Dat er zoveel verschillen zijn tussen scholen komt mede door de overheid zelf. Fomenko: “De inspectie kwam met een brochure ‘Ruimte in regels’ over de administratieve taken in het basisonderwijs. Daarin stond wat er niet hoeft te worden bijgehouden, maar geef scholen een overzicht met punten wat wél moet en geef heldere kaders. Nu nemen scholen het zekere voor het onzekere en is het veel ‘voor het geval dat’. En deel als inspectie vooral ook de goede voorbeelden die je ziet tijdens de schoolbezoeken.”
Kleine klassen
Fomenko onderstreept de bevindingen van de Rekenkamer als het gaat om leerlingen die extra ondersteuning nodig hebben. “Als in een kleine klas relatief veel leerlingen ondersteuning nodig hebben, krijg je toch nog veel administratie. Dus een combinatie van kleine klassen én niet teveel leerlingen met ondersteuningsbehoeften, dan gaat de administratieve last wel omlaag. Met dertig leerlingen zonder ondersteuning ben ik per saldo sneller klaar, dan met 20 leerlingen en 5 leerlingen die meer zorg nodig hebben.”

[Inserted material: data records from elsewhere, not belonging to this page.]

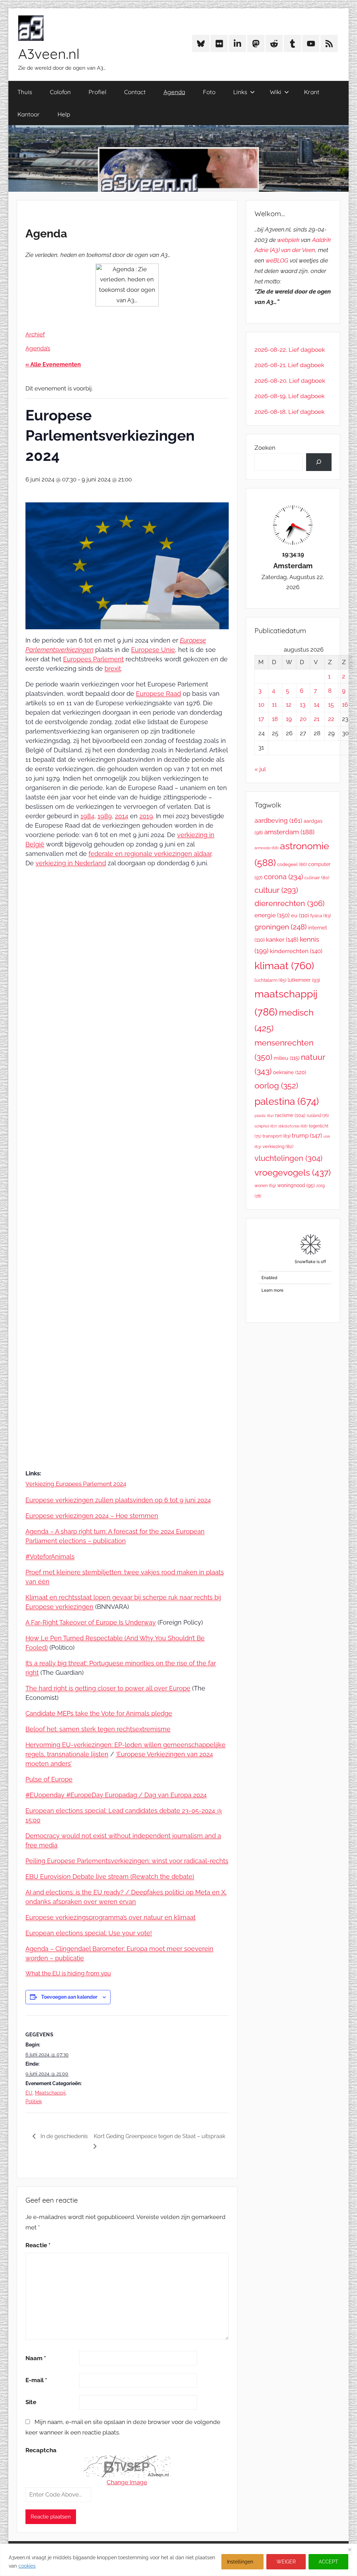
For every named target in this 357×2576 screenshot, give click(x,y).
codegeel (292, 864)
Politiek (33, 2101)
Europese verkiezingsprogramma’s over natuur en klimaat (110, 1917)
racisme (290, 1115)
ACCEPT (328, 2561)
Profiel (97, 92)
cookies (27, 2566)
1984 (87, 816)
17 (261, 718)
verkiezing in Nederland (71, 863)
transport (276, 1136)
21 (316, 718)
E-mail (36, 2380)
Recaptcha (40, 2450)
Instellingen (240, 2561)
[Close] (349, 2549)
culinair (316, 877)
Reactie (38, 2245)
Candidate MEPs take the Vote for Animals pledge (98, 1713)
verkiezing (278, 1146)
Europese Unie (153, 649)
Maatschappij (50, 2093)
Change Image (127, 2482)
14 (316, 704)
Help (64, 114)
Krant (311, 92)
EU (28, 2093)
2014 (121, 816)
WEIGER (286, 2561)
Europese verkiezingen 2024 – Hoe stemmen (91, 1515)
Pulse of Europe (49, 1779)
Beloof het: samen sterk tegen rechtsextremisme (97, 1729)
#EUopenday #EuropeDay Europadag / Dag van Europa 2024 (116, 1795)
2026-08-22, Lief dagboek (290, 349)
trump (307, 1135)
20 (303, 718)
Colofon (60, 92)
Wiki (275, 92)
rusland (318, 1115)
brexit (113, 668)
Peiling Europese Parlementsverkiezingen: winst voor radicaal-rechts (126, 1860)
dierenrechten (290, 903)
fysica (320, 915)
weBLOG (277, 260)
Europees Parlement (93, 659)
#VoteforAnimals (50, 1556)
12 (288, 704)
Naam (35, 2358)
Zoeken (265, 447)
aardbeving (278, 820)
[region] (178, 2560)
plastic (264, 1116)
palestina (287, 1101)
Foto (209, 92)
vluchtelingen (288, 1158)
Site (30, 2402)
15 (331, 704)
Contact (135, 92)
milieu (286, 1058)
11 (274, 704)
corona (283, 877)
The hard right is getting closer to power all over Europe (107, 1688)
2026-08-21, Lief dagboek (289, 365)
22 (331, 718)
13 (302, 704)
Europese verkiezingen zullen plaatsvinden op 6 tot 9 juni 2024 (118, 1500)
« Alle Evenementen (53, 364)
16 (345, 704)
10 (261, 704)
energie (272, 915)
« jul (260, 769)
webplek (288, 239)
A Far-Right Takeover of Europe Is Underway (90, 1622)
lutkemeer (304, 980)
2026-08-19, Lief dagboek (290, 396)
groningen (281, 926)
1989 (105, 816)
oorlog (276, 1085)
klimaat (284, 966)
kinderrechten (296, 951)
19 (289, 718)
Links (240, 92)
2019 (146, 816)
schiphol (266, 1126)
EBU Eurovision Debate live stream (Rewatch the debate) (109, 1876)
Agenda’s (37, 348)
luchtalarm (270, 980)
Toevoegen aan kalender (69, 1997)
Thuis (24, 92)
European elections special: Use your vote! (88, 1933)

Met dertig leerlingen zonder ondersteuning ben ik per saldo sneller klaar, dan met 20 leerlingen en 5 leerlingen die meer zorg nodig hebben
De Rekenkamer concludeert dat leraren voor elke leerling met een ondersteuningsbehoefte gemiddeld een kwartier per week meer aan administratie heeft. Volgens de onderzoekers gaat het dan om plannen, coördineren en evalueren van de ondersteuning.
Goede gesprek
De Rekenkamer geeft in het onderzoek geen oordeel over de administratie van leraren. Wel komen ze met suggesties wat de minister, inspectie en de scholen kunnen doen. De minister zal bij elk nieuw beleid een afweging moeten maken of de extra administratie opweegt tegen de resultaten. Als dat zo is, dan is de vraag welke taak leraren kunnen schrappen, aldus de Rekenkamer. Scholen kunnen het gesprek aangaan binnen teams en schoolbestuurders zouden vertrouwen moeten geven aan hun scholen en leraren. Fomenko sluit zich hierbij aan: “Vertrouwen is belangrijk, een school is geen papieren werkelijkheid, je kunt niet alles vastleggen.”